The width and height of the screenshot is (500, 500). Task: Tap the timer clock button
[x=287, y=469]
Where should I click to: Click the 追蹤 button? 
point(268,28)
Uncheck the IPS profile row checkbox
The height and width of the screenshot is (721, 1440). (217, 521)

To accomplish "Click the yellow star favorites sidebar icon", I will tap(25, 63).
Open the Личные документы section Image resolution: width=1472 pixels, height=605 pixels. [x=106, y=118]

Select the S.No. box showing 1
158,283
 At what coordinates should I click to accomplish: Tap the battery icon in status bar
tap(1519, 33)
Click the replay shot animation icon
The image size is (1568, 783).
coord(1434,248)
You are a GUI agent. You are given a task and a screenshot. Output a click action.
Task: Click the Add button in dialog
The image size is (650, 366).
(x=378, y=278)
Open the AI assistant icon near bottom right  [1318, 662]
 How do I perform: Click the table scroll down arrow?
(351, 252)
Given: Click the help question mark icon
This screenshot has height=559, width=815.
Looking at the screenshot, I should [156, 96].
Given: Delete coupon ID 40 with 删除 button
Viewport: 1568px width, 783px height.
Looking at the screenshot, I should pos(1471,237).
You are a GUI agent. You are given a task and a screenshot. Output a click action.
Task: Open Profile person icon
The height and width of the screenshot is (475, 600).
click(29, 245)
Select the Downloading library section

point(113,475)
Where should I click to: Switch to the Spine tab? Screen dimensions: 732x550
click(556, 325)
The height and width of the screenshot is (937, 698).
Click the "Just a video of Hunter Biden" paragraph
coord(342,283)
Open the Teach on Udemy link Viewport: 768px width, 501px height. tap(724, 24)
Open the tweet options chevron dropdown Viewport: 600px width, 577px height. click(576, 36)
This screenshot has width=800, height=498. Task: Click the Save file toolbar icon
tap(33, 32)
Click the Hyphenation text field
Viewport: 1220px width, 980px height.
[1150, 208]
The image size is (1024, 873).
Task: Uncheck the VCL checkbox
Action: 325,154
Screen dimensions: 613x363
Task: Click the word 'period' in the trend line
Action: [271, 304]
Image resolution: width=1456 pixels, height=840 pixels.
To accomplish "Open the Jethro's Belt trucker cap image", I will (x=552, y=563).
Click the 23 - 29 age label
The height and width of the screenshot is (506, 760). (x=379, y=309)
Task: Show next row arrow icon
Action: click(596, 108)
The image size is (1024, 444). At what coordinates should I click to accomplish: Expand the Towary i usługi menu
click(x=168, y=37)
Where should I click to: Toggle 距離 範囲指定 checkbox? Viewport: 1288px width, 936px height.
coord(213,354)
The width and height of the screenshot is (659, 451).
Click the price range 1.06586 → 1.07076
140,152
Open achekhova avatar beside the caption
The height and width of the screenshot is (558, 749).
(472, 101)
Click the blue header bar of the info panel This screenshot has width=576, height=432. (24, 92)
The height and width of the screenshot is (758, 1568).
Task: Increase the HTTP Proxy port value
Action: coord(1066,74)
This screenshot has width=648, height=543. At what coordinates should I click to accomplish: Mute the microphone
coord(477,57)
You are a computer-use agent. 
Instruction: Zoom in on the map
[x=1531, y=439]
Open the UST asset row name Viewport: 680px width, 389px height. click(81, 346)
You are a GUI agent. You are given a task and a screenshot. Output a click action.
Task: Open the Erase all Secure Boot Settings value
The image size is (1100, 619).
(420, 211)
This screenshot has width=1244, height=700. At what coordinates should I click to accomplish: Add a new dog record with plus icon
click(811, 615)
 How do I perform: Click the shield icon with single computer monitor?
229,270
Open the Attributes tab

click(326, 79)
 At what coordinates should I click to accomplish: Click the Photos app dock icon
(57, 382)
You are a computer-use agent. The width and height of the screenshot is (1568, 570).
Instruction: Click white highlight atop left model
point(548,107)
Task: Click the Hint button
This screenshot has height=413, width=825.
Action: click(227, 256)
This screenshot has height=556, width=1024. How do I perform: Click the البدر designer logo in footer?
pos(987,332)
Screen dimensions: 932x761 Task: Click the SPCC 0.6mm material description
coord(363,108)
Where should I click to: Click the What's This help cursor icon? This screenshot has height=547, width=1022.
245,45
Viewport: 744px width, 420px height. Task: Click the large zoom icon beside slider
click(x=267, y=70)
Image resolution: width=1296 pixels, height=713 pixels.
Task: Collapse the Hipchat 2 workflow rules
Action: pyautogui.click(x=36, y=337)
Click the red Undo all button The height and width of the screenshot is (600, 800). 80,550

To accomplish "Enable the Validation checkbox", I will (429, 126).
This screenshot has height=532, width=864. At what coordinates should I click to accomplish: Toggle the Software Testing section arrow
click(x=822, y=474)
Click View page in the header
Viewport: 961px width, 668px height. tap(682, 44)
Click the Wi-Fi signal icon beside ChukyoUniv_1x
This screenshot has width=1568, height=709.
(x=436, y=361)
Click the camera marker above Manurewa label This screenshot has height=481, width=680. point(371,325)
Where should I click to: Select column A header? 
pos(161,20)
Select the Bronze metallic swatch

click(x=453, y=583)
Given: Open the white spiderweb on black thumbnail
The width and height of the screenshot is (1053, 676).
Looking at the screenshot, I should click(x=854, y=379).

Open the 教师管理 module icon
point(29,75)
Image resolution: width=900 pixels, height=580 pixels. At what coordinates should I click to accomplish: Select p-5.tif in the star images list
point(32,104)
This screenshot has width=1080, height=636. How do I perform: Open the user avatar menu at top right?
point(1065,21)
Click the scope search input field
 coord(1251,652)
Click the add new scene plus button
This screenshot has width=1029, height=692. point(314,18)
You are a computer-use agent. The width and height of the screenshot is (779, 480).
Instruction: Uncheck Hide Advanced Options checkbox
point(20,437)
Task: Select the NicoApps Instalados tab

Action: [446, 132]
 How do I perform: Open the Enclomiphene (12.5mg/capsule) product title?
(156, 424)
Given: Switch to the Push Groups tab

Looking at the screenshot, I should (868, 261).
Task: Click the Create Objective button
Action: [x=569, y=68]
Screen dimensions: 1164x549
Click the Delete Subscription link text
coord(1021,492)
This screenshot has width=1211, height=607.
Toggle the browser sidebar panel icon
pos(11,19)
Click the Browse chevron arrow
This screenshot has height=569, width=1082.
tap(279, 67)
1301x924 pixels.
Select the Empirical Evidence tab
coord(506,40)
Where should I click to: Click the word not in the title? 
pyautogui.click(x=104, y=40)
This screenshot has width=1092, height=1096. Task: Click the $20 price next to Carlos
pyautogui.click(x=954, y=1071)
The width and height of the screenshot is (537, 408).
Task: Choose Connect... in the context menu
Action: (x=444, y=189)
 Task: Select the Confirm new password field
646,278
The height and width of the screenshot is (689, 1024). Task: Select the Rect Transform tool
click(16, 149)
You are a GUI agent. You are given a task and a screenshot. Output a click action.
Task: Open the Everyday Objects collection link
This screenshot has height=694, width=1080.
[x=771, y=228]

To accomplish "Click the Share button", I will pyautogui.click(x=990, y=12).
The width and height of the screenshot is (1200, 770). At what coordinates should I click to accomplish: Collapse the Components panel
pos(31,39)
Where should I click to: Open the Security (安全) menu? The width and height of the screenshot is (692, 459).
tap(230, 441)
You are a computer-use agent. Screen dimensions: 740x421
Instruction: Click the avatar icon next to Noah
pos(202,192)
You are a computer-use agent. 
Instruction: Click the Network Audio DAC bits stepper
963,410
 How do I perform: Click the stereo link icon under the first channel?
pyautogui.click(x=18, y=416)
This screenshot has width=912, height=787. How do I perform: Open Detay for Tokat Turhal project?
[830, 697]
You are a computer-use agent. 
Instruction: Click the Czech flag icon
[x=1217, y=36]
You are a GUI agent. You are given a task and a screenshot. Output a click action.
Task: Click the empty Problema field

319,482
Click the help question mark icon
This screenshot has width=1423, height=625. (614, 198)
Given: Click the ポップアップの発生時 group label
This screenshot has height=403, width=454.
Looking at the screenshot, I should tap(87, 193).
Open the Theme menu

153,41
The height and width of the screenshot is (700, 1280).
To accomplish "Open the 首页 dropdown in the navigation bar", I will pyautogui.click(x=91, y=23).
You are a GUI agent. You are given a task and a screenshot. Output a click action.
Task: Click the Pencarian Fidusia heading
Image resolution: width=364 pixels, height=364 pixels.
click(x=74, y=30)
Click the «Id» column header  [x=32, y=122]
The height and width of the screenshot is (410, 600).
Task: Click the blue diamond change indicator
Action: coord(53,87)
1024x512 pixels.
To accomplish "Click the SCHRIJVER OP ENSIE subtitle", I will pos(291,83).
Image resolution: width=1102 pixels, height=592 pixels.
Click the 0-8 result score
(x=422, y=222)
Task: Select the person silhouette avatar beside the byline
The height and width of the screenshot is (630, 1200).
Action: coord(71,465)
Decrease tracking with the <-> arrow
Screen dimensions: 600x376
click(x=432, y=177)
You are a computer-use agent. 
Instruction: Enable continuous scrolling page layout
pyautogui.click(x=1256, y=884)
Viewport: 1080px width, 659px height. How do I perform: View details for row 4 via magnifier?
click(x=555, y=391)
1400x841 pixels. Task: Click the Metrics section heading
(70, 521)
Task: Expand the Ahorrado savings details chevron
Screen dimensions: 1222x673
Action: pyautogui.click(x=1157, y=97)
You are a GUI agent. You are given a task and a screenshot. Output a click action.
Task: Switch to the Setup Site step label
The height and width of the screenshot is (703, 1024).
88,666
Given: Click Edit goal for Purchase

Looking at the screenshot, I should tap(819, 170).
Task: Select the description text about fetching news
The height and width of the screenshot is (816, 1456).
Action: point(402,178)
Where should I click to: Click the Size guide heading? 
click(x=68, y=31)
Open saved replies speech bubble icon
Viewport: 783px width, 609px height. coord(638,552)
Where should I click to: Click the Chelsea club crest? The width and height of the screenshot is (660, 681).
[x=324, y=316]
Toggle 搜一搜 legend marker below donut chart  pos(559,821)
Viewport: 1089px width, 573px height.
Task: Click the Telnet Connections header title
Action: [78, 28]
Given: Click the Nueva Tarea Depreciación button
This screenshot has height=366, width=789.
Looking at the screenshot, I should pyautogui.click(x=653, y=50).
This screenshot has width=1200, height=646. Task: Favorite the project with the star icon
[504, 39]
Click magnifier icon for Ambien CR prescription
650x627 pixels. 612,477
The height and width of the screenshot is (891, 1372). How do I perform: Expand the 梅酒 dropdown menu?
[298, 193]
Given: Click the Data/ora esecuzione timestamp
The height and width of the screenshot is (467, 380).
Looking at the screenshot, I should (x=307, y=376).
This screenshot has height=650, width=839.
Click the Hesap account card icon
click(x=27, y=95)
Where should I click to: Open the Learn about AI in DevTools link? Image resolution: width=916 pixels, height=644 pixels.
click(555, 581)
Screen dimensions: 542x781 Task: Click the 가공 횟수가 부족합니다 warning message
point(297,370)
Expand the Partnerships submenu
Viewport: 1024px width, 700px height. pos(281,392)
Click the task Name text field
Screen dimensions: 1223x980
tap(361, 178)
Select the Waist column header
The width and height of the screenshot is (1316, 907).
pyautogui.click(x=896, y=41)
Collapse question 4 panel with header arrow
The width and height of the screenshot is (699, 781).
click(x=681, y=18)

-*-

* **What the exercise asks**:
From the line containing "Collapse question 4 panel with header arrow" down to the final line of the data, write out every line exactly; both the first and last of these belong in your answer, and nothing else does.

* **Answer to this exercise**:
Collapse question 4 panel with header arrow
The width and height of the screenshot is (699, 781).
click(x=681, y=18)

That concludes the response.